**What to produce**
Find every line below where the string "click" shows up, and copy those lines.

**Data under study**
★ ★ ★ ★ ★ ★ ★

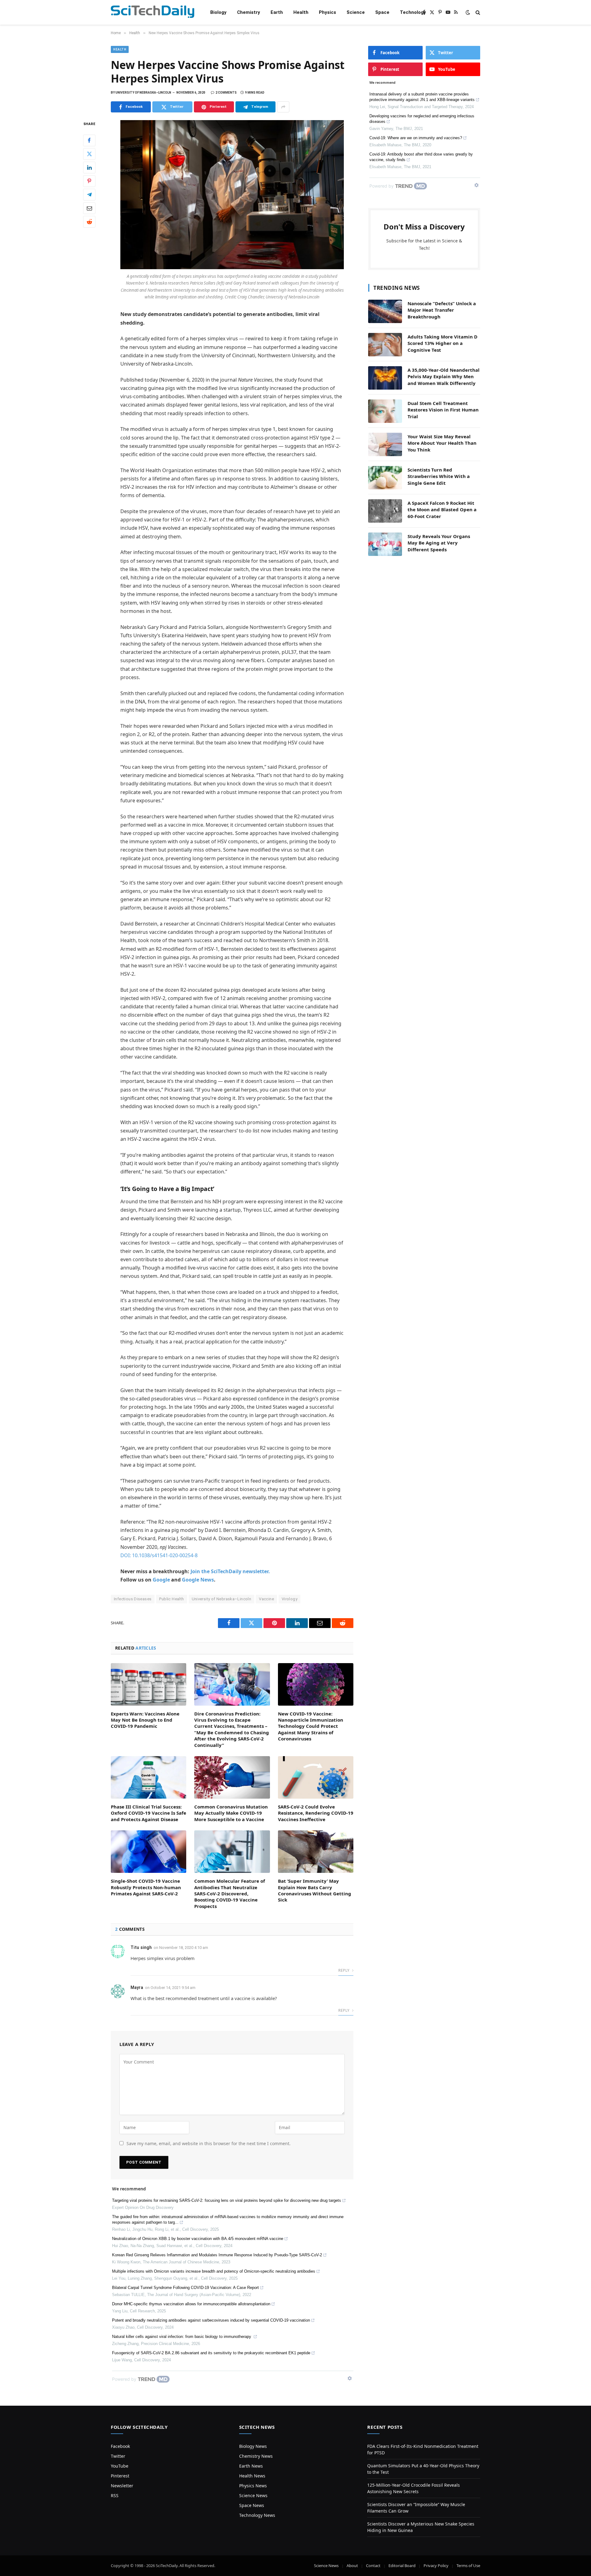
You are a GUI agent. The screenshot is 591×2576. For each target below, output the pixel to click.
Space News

★ ★ ★ ★ ★ ★ ★

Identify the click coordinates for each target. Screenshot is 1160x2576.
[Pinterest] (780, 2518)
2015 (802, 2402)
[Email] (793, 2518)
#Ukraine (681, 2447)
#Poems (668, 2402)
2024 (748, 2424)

★ ★ ★ ★ ★ ★ ★

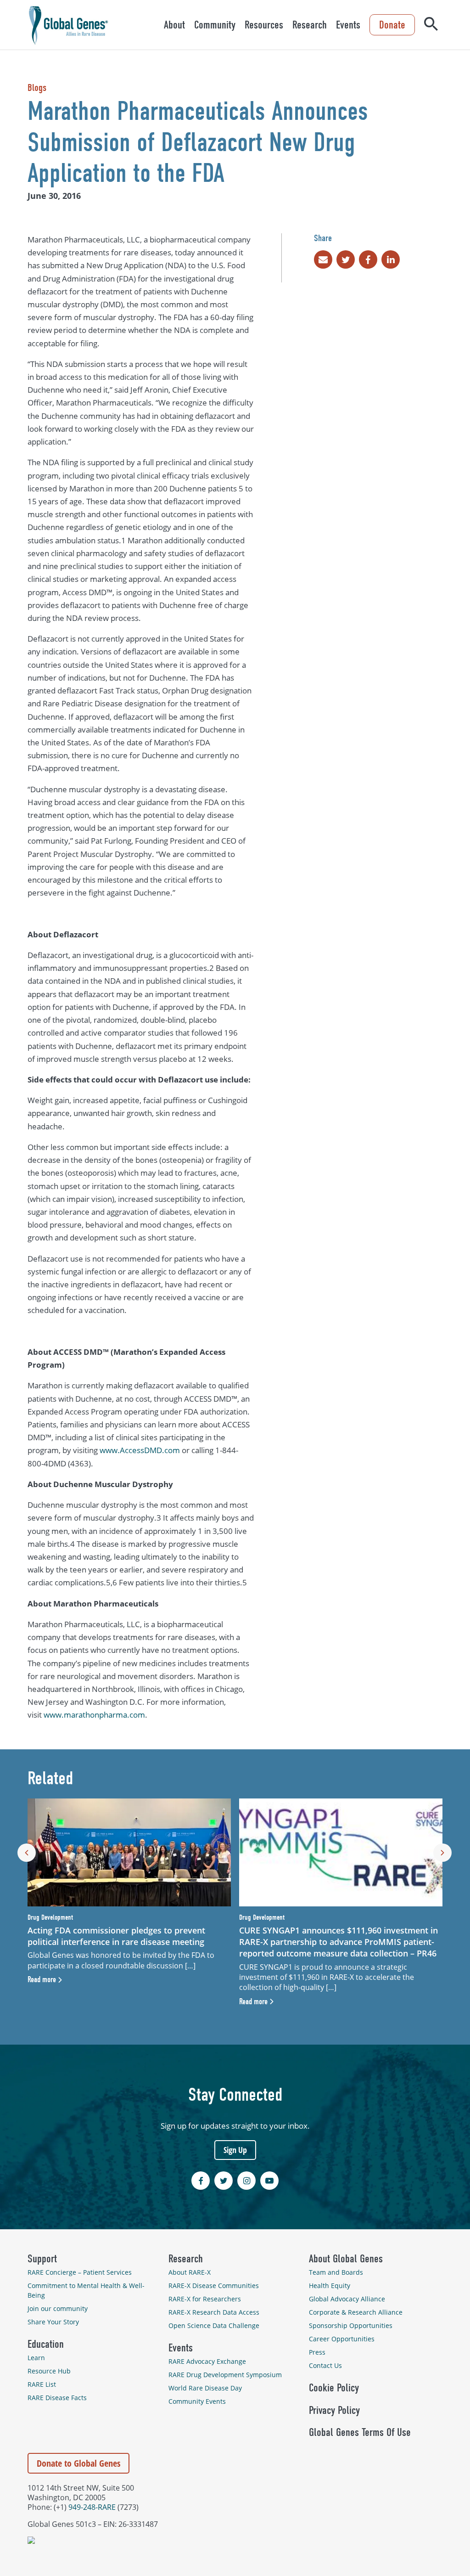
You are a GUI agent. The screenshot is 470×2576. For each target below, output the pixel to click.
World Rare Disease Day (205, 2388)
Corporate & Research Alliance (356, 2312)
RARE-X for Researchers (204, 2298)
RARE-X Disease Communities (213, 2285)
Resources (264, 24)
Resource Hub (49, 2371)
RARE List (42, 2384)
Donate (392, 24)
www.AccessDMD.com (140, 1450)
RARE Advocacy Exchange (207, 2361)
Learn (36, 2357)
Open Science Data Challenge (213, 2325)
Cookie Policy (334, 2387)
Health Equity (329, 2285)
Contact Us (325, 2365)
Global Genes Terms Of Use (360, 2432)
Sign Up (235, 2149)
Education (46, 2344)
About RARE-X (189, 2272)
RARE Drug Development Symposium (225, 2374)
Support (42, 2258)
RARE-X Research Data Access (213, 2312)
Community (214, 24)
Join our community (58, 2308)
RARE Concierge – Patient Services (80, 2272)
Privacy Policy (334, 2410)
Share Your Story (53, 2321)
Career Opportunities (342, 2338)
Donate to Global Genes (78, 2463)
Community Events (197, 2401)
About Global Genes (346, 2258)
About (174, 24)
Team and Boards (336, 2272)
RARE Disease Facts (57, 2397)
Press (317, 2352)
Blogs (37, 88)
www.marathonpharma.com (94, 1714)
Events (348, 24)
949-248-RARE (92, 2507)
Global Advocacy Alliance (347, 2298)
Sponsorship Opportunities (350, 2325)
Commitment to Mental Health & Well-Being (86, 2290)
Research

★ ★ ★ ★ ★ ★ ★

**Your solution**
You are a GUI agent. The screenshot is 591×2576. For each target below, output the pixel to click.
Identify the click coordinates for each target. Screenshot is 1160x2576.
You are a GUI agent. The screenshot is 470×2576. For each target below, output the pixel to click.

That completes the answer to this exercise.